Мамай почувствовал: он сделал всё, что хотел сделать в этом тумене. Оставил на праздник состязаний несколько мурз из свиты и приказал поднять охранную сотню.

-Прикажешь мне назначить начальника первой тысячи или ждать твоей воли? - спросил темник.

-Тебе нужен сильный помощник, я пришлю моего сотника Авдула. Теперь, я думаю, он вернулся из разведки. Подружись с ним.

-Благодарю, повелитель. Богатура Авдула знает вся Орда. Он станет мне братом.

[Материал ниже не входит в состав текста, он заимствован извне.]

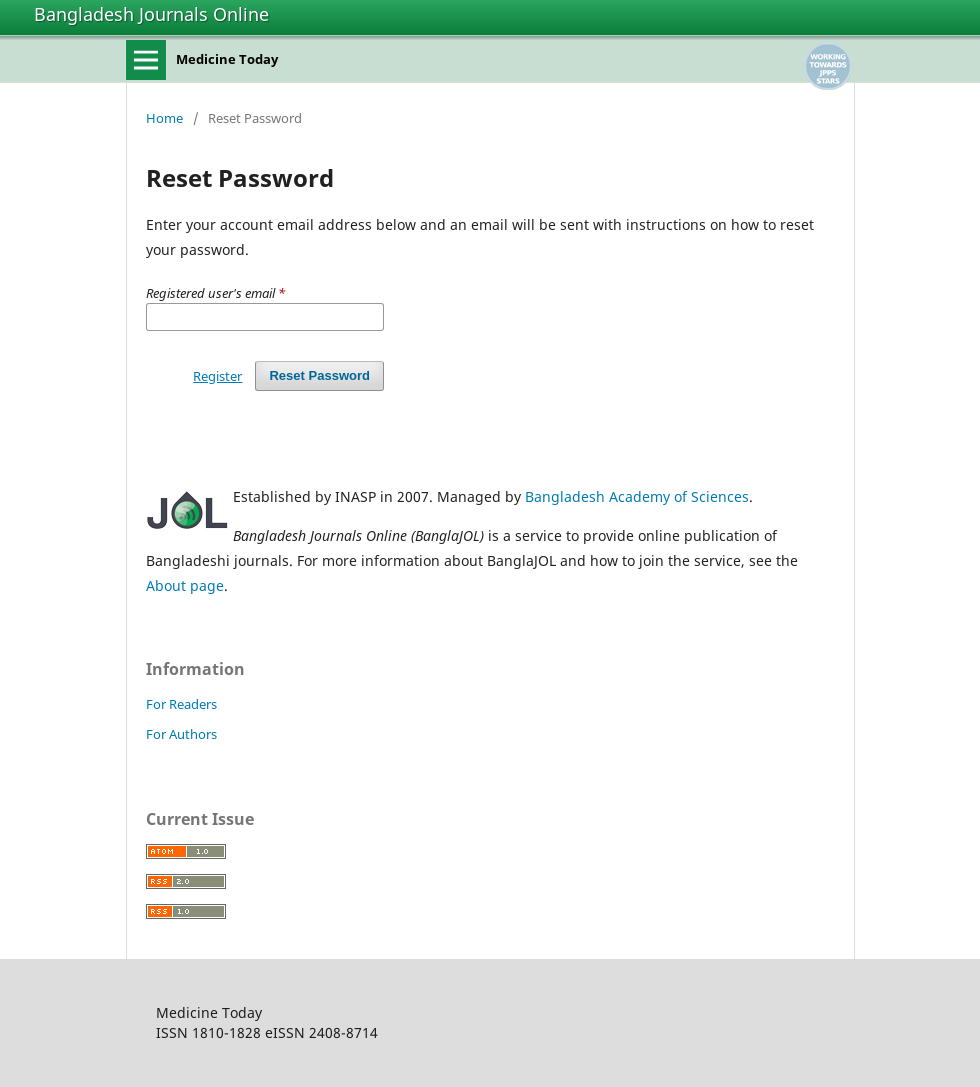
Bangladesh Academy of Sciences (637, 496)
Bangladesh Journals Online (151, 14)
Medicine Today (227, 59)
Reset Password (319, 375)
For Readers (181, 704)
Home (164, 118)
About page (185, 585)
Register (217, 376)
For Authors (181, 734)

Мамай сдержал усмешку и тронул коня. Проезжая через становище, снова похожее на мирную кочевую орду, завернул к месту судилища. На вытоптанном пятачке вокруг позорного столба, увенчанного шкурой шакала, толпой стояли начальники войска. Лицом к столбу в дубовом кресле восседал начальник четвёртой тысячи, старый сивоусый наян. Не было тут ни муллы, ни судейских исправников - только воины да войсковой писец; это был военно-полевой суд, осуществляемый по приказу правителя. Перед судьёй на коленях со связанными руками стояло несколько человек - торговцы и чиновники, заведовавшие снабжением войска. Их схватили накануне вечером и, судя по разорванным пёстрым халатам, сквозь которые проглядывали исполосованные спины, по вспухшим пяткам, с них уже сняли допрос. Возле столба висел над костром медный котёл, в нём пузырилась чёрная жижа, источая едкий дымок. На том же костре в раскалённой докрасна жаровне блестели жёлтые металлические кружки. Толпа, расступаясь, склонилась перед Мамаем, подсудимые завыли, начали бить землю лбами, моля о милости. Мамай подал знак судье - продолжай. Писец начал читать с бумаги проступки и вины Менглетхожи: обсчитал пастухов при поставке в войско баранов, простые ногайские сёдла выдал казначею за дорогие черкасские, а вырученные лишние деньги взял себе. Данных ему в помощь людей с лошадьми использовал так, будто они его работники, - посылал их к арменам за вином и тем вином торговал в Орде по запрещённой цене; наконец, разбавлял водой лак для покрытия луков, а оставшийся лак сбывал охотникам на ордынских базарах. Далее перечислялись имена тех, кто свидетельствовал о справедливости обвинений.